Author: St. Louis Public Library
Publisher:
Published: 1918
Total Pages: 938
ISBN-13:
DOWNLOAD EBOOKAuthor: Hugh LeCaine Agnew
Publisher: Hoover Press
Published: 2004
Total Pages: 619
ISBN-13: 0817944923
DOWNLOAD EBOOKIn this first up-do-date, single volume history of the Czechs, Agnew provides an introduction to the major themes and contours of Czech history for the general reader from prehistory and the first Slavs to the Czech Republic's entry into the European Union."
Author: Martin Wein
Publisher: BRILL
Published: 2015-10-05
Total Pages: 353
ISBN-13: 9004301275
DOWNLOAD EBOOKIn History of the Jews in the Bohemian Lands, Martin Wein traces the interaction of Czechs and Jews, but also of Christian German-speakers, Slovaks, and other groups in the Bohemian lands and in Czechoslovakia throughout the first half of the twentieth century.
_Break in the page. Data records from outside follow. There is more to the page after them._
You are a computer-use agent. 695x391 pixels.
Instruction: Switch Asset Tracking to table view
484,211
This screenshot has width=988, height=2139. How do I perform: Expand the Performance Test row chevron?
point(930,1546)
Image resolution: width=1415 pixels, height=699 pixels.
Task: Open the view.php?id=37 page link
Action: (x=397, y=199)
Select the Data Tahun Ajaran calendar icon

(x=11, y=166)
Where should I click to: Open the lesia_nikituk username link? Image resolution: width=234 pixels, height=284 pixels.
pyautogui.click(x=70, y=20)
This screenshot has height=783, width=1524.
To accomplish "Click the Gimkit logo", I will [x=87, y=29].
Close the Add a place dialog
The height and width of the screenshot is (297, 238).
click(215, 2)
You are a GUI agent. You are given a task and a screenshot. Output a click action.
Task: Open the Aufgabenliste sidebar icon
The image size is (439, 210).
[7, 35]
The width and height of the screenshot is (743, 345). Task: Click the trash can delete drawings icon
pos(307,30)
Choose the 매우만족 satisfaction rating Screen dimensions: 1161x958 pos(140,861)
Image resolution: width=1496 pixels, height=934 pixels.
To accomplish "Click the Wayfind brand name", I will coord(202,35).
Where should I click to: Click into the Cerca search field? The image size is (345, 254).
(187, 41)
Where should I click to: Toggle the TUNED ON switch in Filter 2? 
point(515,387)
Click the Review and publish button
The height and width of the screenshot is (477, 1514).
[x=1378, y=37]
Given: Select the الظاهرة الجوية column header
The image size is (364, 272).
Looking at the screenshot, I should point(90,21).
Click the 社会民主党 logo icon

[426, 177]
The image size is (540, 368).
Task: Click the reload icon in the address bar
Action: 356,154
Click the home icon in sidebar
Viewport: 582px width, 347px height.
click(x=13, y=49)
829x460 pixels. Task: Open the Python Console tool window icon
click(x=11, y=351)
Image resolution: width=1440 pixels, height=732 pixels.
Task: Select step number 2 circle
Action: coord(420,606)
This period saw accelerated nation-building and nation-cleansing in the context of hegemony exercised by a changing cast of great powers, namely Austria-Hungary, France, Nazi Germany, and the Soviet Union. The author examines Christian-Jewish and inner-Jewish relations in various periods and provinces, including in Subcarpathian Ruthenia, emphasizing interreligious alliances of Jews with Protestants, such as T. G. Masaryk, and political parties, for example a number of Social Democratic ones. The writings of Prague’s Czech-German-Jewish founders of theories of nationalism, Hans Kohn, Karl W. Deutsch, and Ernest Gellner, help to interpret this history.